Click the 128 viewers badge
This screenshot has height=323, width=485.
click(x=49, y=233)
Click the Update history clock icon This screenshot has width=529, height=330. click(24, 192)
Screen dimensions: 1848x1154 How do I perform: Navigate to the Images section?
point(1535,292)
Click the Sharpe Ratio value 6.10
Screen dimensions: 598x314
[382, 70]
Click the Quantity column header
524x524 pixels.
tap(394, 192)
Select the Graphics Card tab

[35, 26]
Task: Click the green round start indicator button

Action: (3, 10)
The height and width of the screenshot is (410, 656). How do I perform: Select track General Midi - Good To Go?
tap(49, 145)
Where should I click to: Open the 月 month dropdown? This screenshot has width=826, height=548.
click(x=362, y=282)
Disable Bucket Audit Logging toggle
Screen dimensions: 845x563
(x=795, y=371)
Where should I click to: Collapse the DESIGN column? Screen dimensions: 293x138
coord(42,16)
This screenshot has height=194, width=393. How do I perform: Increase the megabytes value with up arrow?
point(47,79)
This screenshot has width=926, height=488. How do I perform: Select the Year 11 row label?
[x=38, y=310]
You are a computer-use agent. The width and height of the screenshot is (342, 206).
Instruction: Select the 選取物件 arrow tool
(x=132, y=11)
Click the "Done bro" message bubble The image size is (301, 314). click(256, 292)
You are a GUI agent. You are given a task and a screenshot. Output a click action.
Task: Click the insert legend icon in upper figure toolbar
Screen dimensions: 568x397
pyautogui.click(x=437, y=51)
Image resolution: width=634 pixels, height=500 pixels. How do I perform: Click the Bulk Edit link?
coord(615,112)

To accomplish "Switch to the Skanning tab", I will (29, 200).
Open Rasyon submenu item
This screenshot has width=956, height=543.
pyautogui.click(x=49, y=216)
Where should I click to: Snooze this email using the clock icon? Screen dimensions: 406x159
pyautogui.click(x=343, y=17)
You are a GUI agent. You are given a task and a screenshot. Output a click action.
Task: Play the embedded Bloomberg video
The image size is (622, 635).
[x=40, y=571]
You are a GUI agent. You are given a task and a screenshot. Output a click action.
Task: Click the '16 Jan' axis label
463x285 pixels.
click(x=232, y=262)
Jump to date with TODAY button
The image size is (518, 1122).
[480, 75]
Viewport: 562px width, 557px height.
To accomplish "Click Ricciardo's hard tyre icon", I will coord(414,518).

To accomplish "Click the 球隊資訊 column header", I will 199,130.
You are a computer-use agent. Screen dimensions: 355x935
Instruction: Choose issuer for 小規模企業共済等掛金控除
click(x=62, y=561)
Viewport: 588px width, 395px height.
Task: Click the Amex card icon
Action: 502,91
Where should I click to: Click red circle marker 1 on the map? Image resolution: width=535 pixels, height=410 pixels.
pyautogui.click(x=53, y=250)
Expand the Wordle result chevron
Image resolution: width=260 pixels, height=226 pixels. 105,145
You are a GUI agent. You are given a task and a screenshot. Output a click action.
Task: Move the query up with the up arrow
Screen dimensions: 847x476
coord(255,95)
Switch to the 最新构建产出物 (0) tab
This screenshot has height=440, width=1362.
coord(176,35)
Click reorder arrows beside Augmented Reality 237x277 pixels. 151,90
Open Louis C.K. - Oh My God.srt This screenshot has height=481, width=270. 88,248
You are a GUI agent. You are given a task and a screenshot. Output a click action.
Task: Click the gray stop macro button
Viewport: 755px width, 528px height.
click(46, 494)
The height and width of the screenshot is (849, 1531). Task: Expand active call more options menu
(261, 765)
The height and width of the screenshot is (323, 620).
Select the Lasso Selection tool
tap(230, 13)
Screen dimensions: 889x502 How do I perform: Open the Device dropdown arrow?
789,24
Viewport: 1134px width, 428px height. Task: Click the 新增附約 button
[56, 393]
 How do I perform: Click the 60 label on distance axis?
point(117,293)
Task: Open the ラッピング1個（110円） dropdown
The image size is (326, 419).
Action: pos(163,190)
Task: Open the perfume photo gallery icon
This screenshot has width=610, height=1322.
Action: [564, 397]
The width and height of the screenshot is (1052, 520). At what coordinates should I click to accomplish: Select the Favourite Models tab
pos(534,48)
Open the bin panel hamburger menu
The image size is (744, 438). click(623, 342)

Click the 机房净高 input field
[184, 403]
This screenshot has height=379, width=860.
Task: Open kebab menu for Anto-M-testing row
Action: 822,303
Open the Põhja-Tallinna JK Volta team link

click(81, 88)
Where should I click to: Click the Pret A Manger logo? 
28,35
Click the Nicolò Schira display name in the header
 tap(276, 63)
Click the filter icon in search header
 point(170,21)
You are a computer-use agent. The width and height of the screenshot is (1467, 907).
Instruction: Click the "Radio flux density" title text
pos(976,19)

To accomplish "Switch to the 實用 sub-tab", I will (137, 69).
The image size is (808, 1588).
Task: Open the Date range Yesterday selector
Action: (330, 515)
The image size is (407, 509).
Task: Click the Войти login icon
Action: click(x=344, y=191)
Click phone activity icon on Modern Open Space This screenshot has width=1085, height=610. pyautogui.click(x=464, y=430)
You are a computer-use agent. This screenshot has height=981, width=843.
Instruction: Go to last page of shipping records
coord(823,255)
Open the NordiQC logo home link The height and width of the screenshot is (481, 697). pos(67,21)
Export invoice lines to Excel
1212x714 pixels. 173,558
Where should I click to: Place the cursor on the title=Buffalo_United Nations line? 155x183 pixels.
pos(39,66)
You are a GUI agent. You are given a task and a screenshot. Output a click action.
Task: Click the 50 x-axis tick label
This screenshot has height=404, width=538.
━━━━
ACTIVITY → Every line in the material must be repeated verbatim.

ANSWER SECTION →
Click the 128 viewers badge
This screenshot has height=323, width=485.
click(x=49, y=233)
Click the Update history clock icon This screenshot has width=529, height=330. click(24, 192)
Screen dimensions: 1848x1154 How do I perform: Navigate to the Images section?
point(1535,292)
Click the Sharpe Ratio value 6.10
Screen dimensions: 598x314
[382, 70]
Click the Quantity column header
524x524 pixels.
tap(394, 192)
Select the Graphics Card tab

[35, 26]
Task: Click the green round start indicator button

Action: (3, 10)
The height and width of the screenshot is (410, 656). How do I perform: Select track General Midi - Good To Go?
tap(49, 145)
Where should I click to: Open the 月 month dropdown? This screenshot has width=826, height=548.
click(x=362, y=282)
Disable Bucket Audit Logging toggle
Screen dimensions: 845x563
(x=795, y=371)
Where should I click to: Collapse the DESIGN column? Screen dimensions: 293x138
coord(42,16)
This screenshot has height=194, width=393. How do I perform: Increase the megabytes value with up arrow?
point(47,79)
This screenshot has width=926, height=488. How do I perform: Select the Year 11 row label?
[x=38, y=310]
You are a computer-use agent. The width and height of the screenshot is (342, 206).
Instruction: Select the 選取物件 arrow tool
(x=132, y=11)
Click the "Done bro" message bubble The image size is (301, 314). click(256, 292)
You are a GUI agent. You are given a task and a screenshot. Output a click action.
Task: Click the insert legend icon in upper figure toolbar
Screen dimensions: 568x397
pyautogui.click(x=437, y=51)
Image resolution: width=634 pixels, height=500 pixels. How do I perform: Click the Bulk Edit link?
coord(615,112)

To accomplish "Switch to the Skanning tab", I will (29, 200).
Open Rasyon submenu item
This screenshot has width=956, height=543.
pyautogui.click(x=49, y=216)
Where should I click to: Snooze this email using the clock icon? Screen dimensions: 406x159
pyautogui.click(x=343, y=17)
You are a GUI agent. You are given a task and a screenshot. Output a click action.
Task: Play the embedded Bloomberg video
The image size is (622, 635).
[x=40, y=571]
You are a GUI agent. You are given a task and a screenshot. Output a click action.
Task: Click the '16 Jan' axis label
463x285 pixels.
click(x=232, y=262)
Jump to date with TODAY button
The image size is (518, 1122).
[480, 75]
Viewport: 562px width, 557px height.
To accomplish "Click Ricciardo's hard tyre icon", I will coord(414,518).

To accomplish "Click the 球隊資訊 column header", I will 199,130.
You are a computer-use agent. Screen dimensions: 355x935
Instruction: Choose issuer for 小規模企業共済等掛金控除
click(x=62, y=561)
Viewport: 588px width, 395px height.
Task: Click the Amex card icon
Action: 502,91
Where should I click to: Click red circle marker 1 on the map? Image resolution: width=535 pixels, height=410 pixels.
pyautogui.click(x=53, y=250)
Expand the Wordle result chevron
Image resolution: width=260 pixels, height=226 pixels. 105,145
You are a GUI agent. You are given a task and a screenshot. Output a click action.
Task: Move the query up with the up arrow
Screen dimensions: 847x476
coord(255,95)
Switch to the 最新构建产出物 (0) tab
This screenshot has height=440, width=1362.
coord(176,35)
Click reorder arrows beside Augmented Reality 237x277 pixels. 151,90
Open Louis C.K. - Oh My God.srt This screenshot has height=481, width=270. 88,248
You are a GUI agent. You are given a task and a screenshot. Output a click action.
Task: Click the gray stop macro button
Viewport: 755px width, 528px height.
click(46, 494)
The height and width of the screenshot is (849, 1531). Task: Expand active call more options menu
(261, 765)
The height and width of the screenshot is (323, 620).
Select the Lasso Selection tool
tap(230, 13)
Screen dimensions: 889x502 How do I perform: Open the Device dropdown arrow?
789,24
Viewport: 1134px width, 428px height. Task: Click the 新增附約 button
[56, 393]
 How do I perform: Click the 60 label on distance axis?
point(117,293)
Task: Open the ラッピング1個（110円） dropdown
The image size is (326, 419).
Action: pos(163,190)
Task: Open the perfume photo gallery icon
This screenshot has width=610, height=1322.
Action: [564, 397]
The width and height of the screenshot is (1052, 520). At what coordinates should I click to accomplish: Select the Favourite Models tab
pos(534,48)
Open the bin panel hamburger menu
The image size is (744, 438). click(623, 342)

Click the 机房净高 input field
[184, 403]
This screenshot has height=379, width=860.
Task: Open kebab menu for Anto-M-testing row
Action: 822,303
Open the Põhja-Tallinna JK Volta team link

click(81, 88)
Where should I click to: Click the Pret A Manger logo? 
28,35
Click the Nicolò Schira display name in the header
 tap(276, 63)
Click the filter icon in search header
 point(170,21)
You are a computer-use agent. The width and height of the screenshot is (1467, 907).
Instruction: Click the "Radio flux density" title text
pos(976,19)

To accomplish "Switch to the 實用 sub-tab", I will (137, 69).
The image size is (808, 1588).
Task: Open the Date range Yesterday selector
Action: (330, 515)
The image size is (407, 509).
Task: Click the Войти login icon
Action: click(x=344, y=191)
Click phone activity icon on Modern Open Space This screenshot has width=1085, height=610. pyautogui.click(x=464, y=430)
You are a computer-use agent. This screenshot has height=981, width=843.
Instruction: Go to last page of shipping records
coord(823,255)
Open the NordiQC logo home link The height and width of the screenshot is (481, 697). pos(67,21)
Export invoice lines to Excel
1212x714 pixels. 173,558
Where should I click to: Place the cursor on the title=Buffalo_United Nations line? 155x183 pixels.
pos(39,66)
You are a GUI agent. You are given a task and a screenshot. Output a click action.
Task: Click the 50 x-axis tick label
This screenshot has height=404, width=538.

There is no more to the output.